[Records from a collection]
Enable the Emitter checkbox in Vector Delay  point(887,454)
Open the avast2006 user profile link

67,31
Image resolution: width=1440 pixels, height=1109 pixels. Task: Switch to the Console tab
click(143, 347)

WORK REQUEST: Only the stretch of lines that begins with the one holding "Image resolution: width=1440" and ends with the last line above belongs in the answer; please write it out exactly.

SOLVED PROBLEM:
Image resolution: width=1440 pixels, height=1109 pixels. Task: Switch to the Console tab
click(143, 347)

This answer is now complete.